Fully-endoscopic beating-heart tricuspid valve repair avoiding complete cardiopulmonary bypass in combined valve surgery

F. Plaßmeier (Köln)1, X. Hua (Köln)1, S. Gerfer (Köln)1, N. Mader (Köln)1, Y. Alassar (Hamburg)2, S. Pecha (Hamburg)3, B. Kloth (Hamburg)2, A. Schäfer (Hamburg)4, E. Girdauskas (Augsburg)5, L. Conradi (Köln)1
1Universitätsklinikum Köln Klinik und Poliklinik für Herzchirurgie Köln, Deutschland; 2Universitäres Herz- und Gefäßzentrum Klinik und Poliklinik für Herz- und Gefäßchirurgie Hamburg, Deutschland; 3Universitäres Herz- und Gefäßzentrum Hamburg Hamburg, Deutschland; 4Universitäres Herz- und Gefäßzentrum Hamburg Klinik und Poliklinik für Herz- und Gefäßchirurgie Hamburg, Deutschland; 5Universitätsklinikum Augsburg Klinik für Anästhesiologie Augsburg, Deutschland

Objectives: Fully-endoscopic combined tricuspid (TV) and mitral valve (MV) surgery has been established over the years and is traditionally performed via femoro-femoral cannulation including snaring of superior and inferior caval veins for complete cardiopulmonary bypass (CPB). We herein report experience with fully-endoscopic combined valve surgery including TV repair on partial bypass and without bicaval snaring.
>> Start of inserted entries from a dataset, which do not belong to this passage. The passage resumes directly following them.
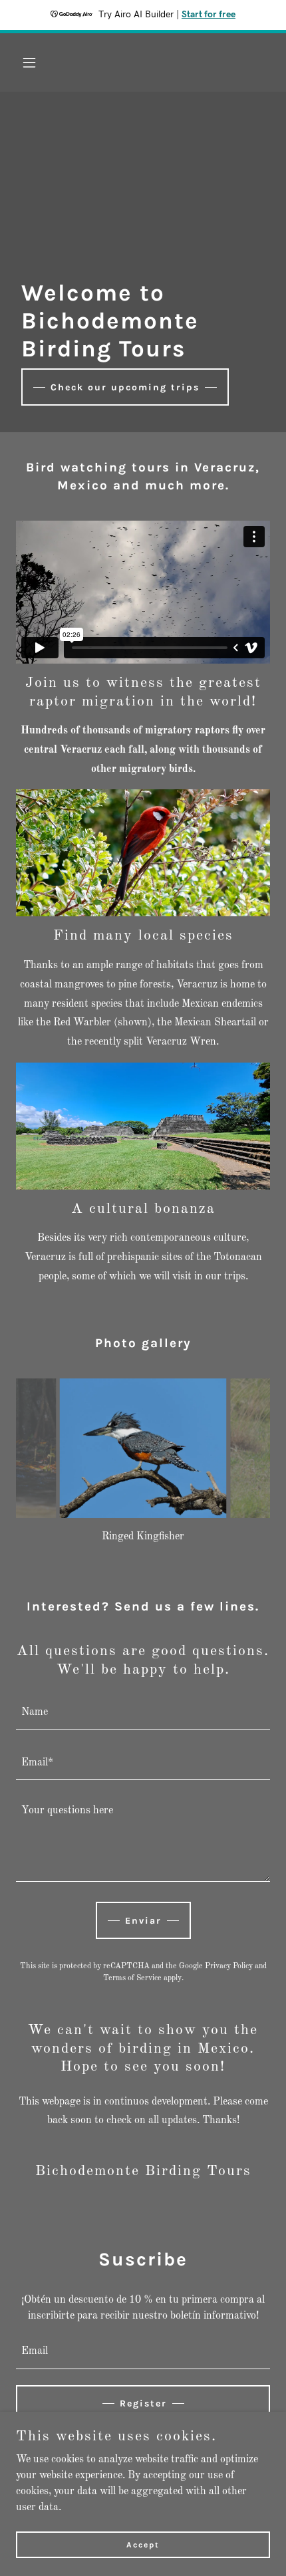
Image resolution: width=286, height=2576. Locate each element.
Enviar (143, 1920)
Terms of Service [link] (132, 1978)
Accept (143, 2544)
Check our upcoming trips (125, 387)
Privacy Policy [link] (229, 1966)
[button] (35, 62)
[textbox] (143, 1712)
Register (143, 2403)
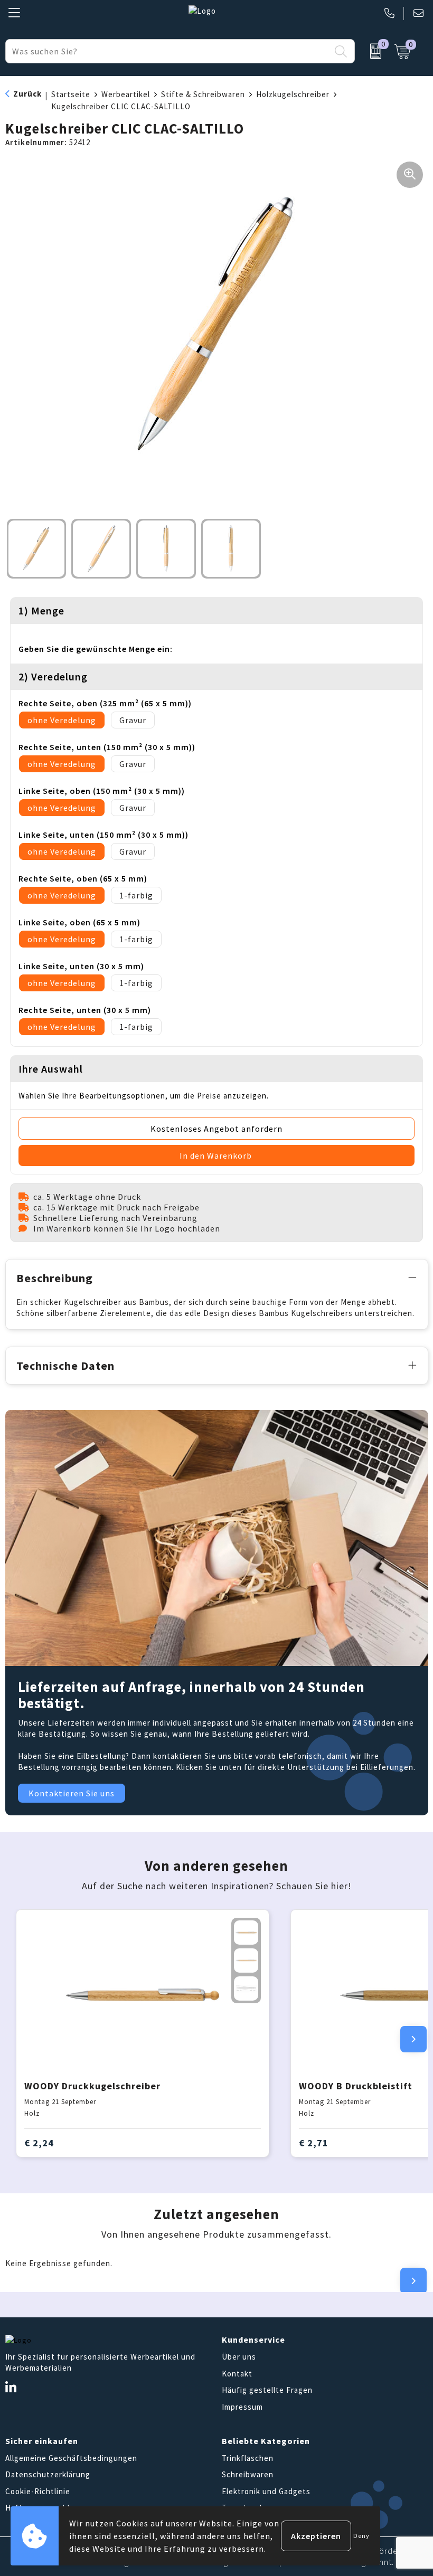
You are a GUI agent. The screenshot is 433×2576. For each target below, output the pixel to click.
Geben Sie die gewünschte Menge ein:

Methods: From 2023 to 2025, a total of 35 consecutive patients underwent fully-endoscopic valve surgery using the above-mentioned technique. Surgical technique included endoscopic access with percutaneous femoro-femoral cannulation using bicaval drainage by temporary stenting of caval veins. Adaptation of vacuum-assisted venous drainage (VAVD), central venous pressure (CVP) and a slightly feet-downward tilted patient position were identified as significantly relevant for technical feasibility. Beating-heart TV surgery followed arrested heart left-sided valve procedures. Clinical and hemodynamic outcomes were adjudicated in accordance with Mitral Valve Academic Research Consortium (MVARC) definitions to 30 days.

Results: Patients (60.0 % male, age 66.1± 12.4 years; EuroSCORE II 2.2± 1.3%) received TV repair (34/35; 97.1%) and one case of endocarditic vegetation resection combined with MV repair or replacement in 77.1% (27/35) and 20.0% (7/35,) of cases. Concomitant atrial fibrillation ablation and left atrial appendage closure were performed in 31.4% (11/35) and 40.0% (14/35) of cases. Cardiopulmonary bypass and cross-clamp times were 176.40± 39.0 and 90.0± 30.0 min. VAVD and CVP on complete bypass and during beating heart TV procedures were -56.7± 5.3 and 0.4± 5.3 mmHg and -43.5± 7.0 and -0.8± 2.3 mmHg, respectively. No 30-day mortality, stroke, myocardial infarction or acute kidney injury were observed. Echocardiography demonstrated excellent results after TV and MV repair / replacement with TV and MV regurgitation ≤ I° in all cases.

Conclusion: Fully-endoscopic TV surgery during combined procedures on partial CPB without bicaval snaring is feasible and safe using a self-expanding venous cannula for temporary caval stenting. This simplified procedure allows for reduced aortic cross-clamp and myocardial ischemic times while preserving excellent results regarding valve repair and has become our default technique.